Coming back to the interpretation of the entire pattern of results, including the sex difference, we believe the results provide evidence for the ability of the VET to separate domain-specific and domain-general contributions to perceptual expertise. In studies of perceptual expertise with real world-experts, perceptual expertise is generally defined as performance on a perceptual task (e.g., Gauthier et al., 2000, Xu, 2005, Harel et al, 2010). Because in such cases we do not measure experience per se, we do not know to what extent performance is due to experience with this domain vs. other factors. Cars is a category for which both men and women are likely to have significant exposure, even though it is clearly possible for someone with an interest in cars to seek more exposure. The results of our analyses suggest that both men and women who perform particularly well with cars do so because of domain-specific variance, which can reasonably be attributed to experience. A car expert is likely to have more car-responsive neurons in their visual system (Gauthier et al., 2000; McGugin et al., submitted), which may be associated with domain-specific but task-general advantages for cars. Likewise, because the results for plane matching are almost identical to those for car matching in men, we can surmise that men who perform well with planes do so because of domain-specific practice. In contrast, it is possible that the women who do best with planes might be better at applying domain-general strategies, which is why a VET aggregate score for several categories was a better predictor of plane matching performance than the score for planes alone. Because the matching task and the VET are somewhat different, this domain-general strategic contribution accounts for only 11% of the variance in Plane Matching.
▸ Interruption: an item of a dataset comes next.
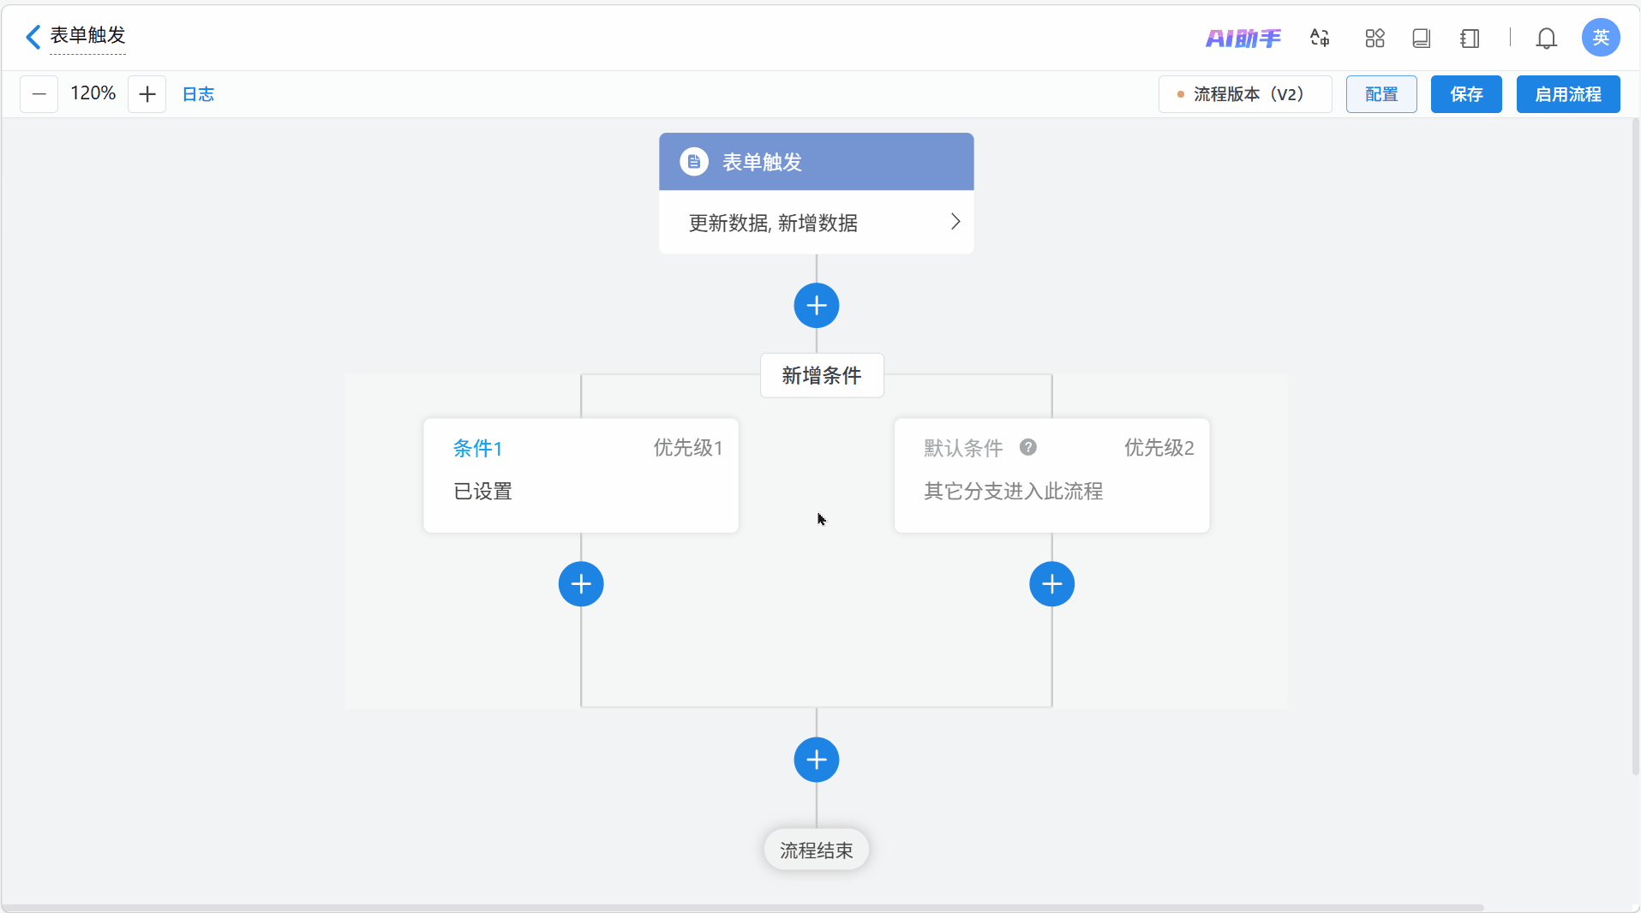The width and height of the screenshot is (1641, 913).
Task: Zoom out with the minus button
Action: (39, 94)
Admittedly this is a post hoc explanation, but the results at least reveal the benefit of using several categories as a measure of perceptual expertise. Regressing out performance for all categories apart from the category of interest is an improvement over only measuring performance in the domain of interest or comparing it to a single control category. Importantly, as shown for cars, this approach appears to work well to capture domain-specific variance in a behavioral task, regardless of whether this task correlated with performance for several other categories (as it did for men) or not (as it did not for women). Furthermore, the results for plane matching converge with Experiment 1 to demonstrate that sex needs to be taken into account when interpreting individual differences across object categories.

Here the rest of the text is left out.